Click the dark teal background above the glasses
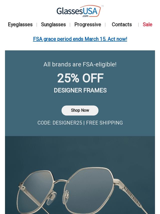 click(80, 150)
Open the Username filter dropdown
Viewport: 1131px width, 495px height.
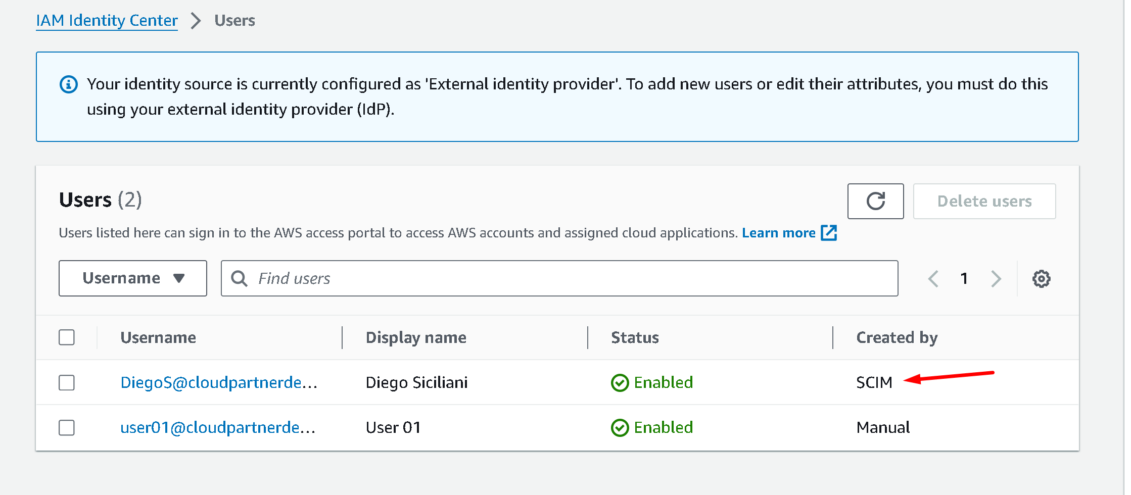point(133,278)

### EXERCISE GOAL
Write out the items word for word, from the line containing "Open the Username filter dropdown" up to and including the last line of the items, leaving out the pictures.

### WRITTEN SOLUTION
Open the Username filter dropdown
Viewport: 1131px width, 495px height.
point(133,278)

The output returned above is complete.